Saturday, January 1, 2011

A New Year, A New Score

The story: It recently came to my attention that I rarely give a wine a score higher than 3.5. The question implied that it was a bit confusing to hear a good review and have me highly enjoy or even recommend the wine and then give it a score of 3 or 3.5. I pondered the comment for awhile and while it is true I think it can be explained. I only write a full review on wines that I have opened and evaluated at home in a rather controlled setting. Many other wines I taste/drink are at restaurants or tastings and I generally do not evaluate these wines to the same level simply because it may not be fair, or because I just want to drink and enjoy when out with friends. The wines I drink at home are often samples, or more everyday wines that I have picked up around town.

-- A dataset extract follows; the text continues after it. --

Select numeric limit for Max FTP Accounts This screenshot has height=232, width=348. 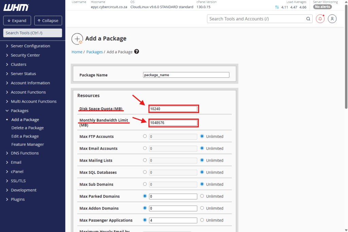tap(145, 136)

Because of this it may be partly that they are of a lower price point and therefore probably correlate to a slightly lower quality. However my version of rating indicates that a 3 out of 4 is equivalent to 86-88 in 100 point scales, and a 3.5 is 89-91 making it an outstanding wine.

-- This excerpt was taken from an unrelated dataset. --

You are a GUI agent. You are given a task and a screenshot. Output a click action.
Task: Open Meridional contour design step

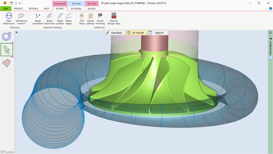21,18
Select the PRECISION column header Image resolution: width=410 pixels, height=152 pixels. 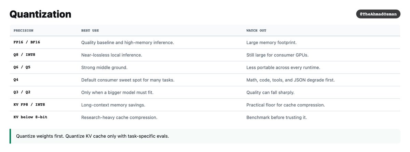click(x=24, y=30)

However, to appease the masses I have finally drunk a wine at home that I would consider higher than a 3.5.

The wine: The 2004 Walter Clore Private Reserve is a Columbia Crest wine blending cabernet sauvignon and merlot, and created to honor Dr. Walter Clore the founder of the Washington wine industry. The wine has aged very well pouring a dark purple, almost black at its core, with a ruby edge. The stunning nose is of dark blackberries, hints of cedar and tar, with waves of black tea and currant. It is a full-bodied wine offering blackberry liquer then giving way to a creamy, coffee middle and a long finish filled with spicy licorice and sweet fruit. This wine is in a good place, the obvious wood influence has integrated well. That said, it could go for a couple more years without question.

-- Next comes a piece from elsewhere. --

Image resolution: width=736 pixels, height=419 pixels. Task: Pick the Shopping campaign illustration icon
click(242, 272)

The verdict: The wine is big and delicious. Poured on Christmas Eve with pepper encrusted beef tenderloin and gratin daphinoise it was big enough to have it's own place in the meal but balanced enough, and containing enough acidity, to really shine with the food. Really a great effort, highlighting why the Columbia Crest Reserve wines get a lot of attention for their quality to price ratio, this wine is a downright bargain at $25. And for the first time in quite a while, this wine gets a score of 4/5.